▶ _TESTO ESTRATTO_:
==*==

Apparentemente anche Beethoven lo sapeva, poiché in un certo numero di lettere alla contessa Erdödy fece piccanti allusioni (vedi, ad esempio, i suoi giochi di parole su Brauchle in BGA 934). Tuttavia, è anche ipotizzabile che Brauchle si prendesse cura della contessa, che era stata gravemente malata e spesso costretta a letto dalla fine degli anni 1790, e quindi dipendeva dal suo aiuto. (i giochi di parole di Beethoven potrebbero riferirsi a questa situazione). Anche Brauchle fu incriminato nel 1820. Fu (probabilmente a torto) accusato di aver maltrattato così tanto il figlio della Erdödy, August che morì e di essersi anche avvicinato in modo inappropriato alla figlia Mimi. I processi e le accuse furono discussi a Vienna, e Beethoven ne discusse anche con il violoncellista Joseph Linke il 19 agosto 1820 (BKh 2 p. 211). Alla fine del 1823 la contessa lasciò Vienna e si trasferì a Monaco; Brauchle l’accompagnò. La dedica dei trii alla contessa Erdödy (BGA 359) fu comunicata a Breitkopf & Härtel il 4 marzo 1809. Beethoven volle annullarla il 20 aprile in favore dell’arciduca Rodolfo: „wenn der Titel noch nicht fertig wünschte ich, sie machten die Dedication nur gerade an den Erzherzog Rudolf, Wovon sie den Titel von dem Konzert in g [Op. 58], welches im Industrie Komtoir hier gestochen ist, nur ab kopiren lassen könnten, ich habe einigemal bemerkt, daß eben, wenn ich ändern etwas widme, und er das Werk liebt, ein kleines Leidwesen sich seiner Bemächtigt, diese Trios hat er sehr liebgewonnen, Es würde ihm daher wohl wieder schmerzen, wenn die Zuschrift an jemand ändern ist, ist es aber geschehen so ist nichts mehr zu machen (BGA 380). La modifica non fu incorporata nell’edizione originale. Oltre ai trii op.70 alla contessa Beethoven dedicò anche le sonate per violoncello op.102 (1819, edizione originale viennese di Artaria) e un canone per il capodanno del 31 dicembre 1819 (WoO 176).

==*==

▶ _DATI FORNITI_:
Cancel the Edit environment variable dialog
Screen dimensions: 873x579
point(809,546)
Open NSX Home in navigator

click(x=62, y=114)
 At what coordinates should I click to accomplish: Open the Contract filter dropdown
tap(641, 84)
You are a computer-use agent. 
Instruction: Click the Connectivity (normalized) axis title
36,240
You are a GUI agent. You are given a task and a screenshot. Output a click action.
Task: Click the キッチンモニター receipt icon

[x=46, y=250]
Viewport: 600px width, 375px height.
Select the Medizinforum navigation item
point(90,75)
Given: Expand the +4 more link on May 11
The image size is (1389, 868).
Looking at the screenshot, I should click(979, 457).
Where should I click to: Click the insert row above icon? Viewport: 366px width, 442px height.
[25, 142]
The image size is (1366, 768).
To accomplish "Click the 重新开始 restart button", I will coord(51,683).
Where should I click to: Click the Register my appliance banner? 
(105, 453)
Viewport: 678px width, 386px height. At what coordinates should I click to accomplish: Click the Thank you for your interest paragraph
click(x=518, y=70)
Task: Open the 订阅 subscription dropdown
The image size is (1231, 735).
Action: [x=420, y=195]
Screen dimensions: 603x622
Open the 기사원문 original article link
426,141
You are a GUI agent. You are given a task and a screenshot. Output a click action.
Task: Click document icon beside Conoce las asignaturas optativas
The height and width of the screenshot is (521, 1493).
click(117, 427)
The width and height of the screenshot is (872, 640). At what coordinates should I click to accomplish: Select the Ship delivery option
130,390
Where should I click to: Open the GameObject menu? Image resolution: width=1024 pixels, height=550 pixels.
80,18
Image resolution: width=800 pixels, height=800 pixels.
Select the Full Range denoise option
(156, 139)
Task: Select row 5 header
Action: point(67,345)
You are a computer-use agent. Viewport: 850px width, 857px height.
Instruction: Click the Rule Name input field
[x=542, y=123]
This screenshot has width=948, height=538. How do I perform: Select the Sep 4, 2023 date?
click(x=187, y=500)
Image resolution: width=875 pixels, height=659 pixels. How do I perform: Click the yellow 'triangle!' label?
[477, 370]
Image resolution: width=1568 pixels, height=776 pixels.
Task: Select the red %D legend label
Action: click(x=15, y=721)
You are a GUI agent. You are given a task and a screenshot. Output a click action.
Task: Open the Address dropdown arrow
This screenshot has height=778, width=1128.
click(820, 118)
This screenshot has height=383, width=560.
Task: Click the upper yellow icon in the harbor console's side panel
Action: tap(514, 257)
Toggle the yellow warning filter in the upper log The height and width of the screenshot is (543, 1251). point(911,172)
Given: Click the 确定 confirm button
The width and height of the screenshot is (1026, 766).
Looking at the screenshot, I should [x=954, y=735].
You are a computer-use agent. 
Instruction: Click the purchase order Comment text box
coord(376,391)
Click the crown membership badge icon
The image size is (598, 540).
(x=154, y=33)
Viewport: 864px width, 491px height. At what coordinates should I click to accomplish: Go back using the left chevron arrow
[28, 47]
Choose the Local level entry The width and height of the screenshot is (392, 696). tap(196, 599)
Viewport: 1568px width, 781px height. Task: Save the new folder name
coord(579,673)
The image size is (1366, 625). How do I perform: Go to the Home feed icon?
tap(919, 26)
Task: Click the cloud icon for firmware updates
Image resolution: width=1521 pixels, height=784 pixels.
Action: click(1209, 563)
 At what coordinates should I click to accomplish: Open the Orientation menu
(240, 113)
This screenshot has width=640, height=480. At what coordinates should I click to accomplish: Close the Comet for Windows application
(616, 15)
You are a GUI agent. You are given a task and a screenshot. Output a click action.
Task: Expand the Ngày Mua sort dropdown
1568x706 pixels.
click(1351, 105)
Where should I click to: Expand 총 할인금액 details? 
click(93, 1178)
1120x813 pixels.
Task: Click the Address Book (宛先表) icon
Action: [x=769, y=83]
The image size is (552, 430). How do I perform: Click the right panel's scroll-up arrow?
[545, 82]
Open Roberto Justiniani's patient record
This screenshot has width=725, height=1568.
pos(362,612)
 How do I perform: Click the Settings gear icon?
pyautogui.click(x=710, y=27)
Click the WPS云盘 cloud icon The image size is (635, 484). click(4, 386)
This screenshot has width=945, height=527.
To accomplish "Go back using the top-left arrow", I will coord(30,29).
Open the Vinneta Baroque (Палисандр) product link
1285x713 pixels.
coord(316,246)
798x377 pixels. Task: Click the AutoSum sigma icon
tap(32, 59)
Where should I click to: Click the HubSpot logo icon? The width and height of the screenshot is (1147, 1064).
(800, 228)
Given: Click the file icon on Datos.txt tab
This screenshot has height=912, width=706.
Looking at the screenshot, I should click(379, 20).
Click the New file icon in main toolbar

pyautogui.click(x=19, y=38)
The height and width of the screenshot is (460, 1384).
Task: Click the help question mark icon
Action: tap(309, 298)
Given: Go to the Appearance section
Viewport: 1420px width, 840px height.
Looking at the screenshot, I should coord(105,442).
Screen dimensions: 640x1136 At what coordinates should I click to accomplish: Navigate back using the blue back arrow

==*==

▶ _CONSEGNA_: Secondo il testo su Beethoven e la contessa Erdödy, in che data fu comunicata a Breitkopf & Härtel la dedica dei trii alla contessa?

▶ _RISPOSTA COMPLETA_: Il 4 marzo 1809.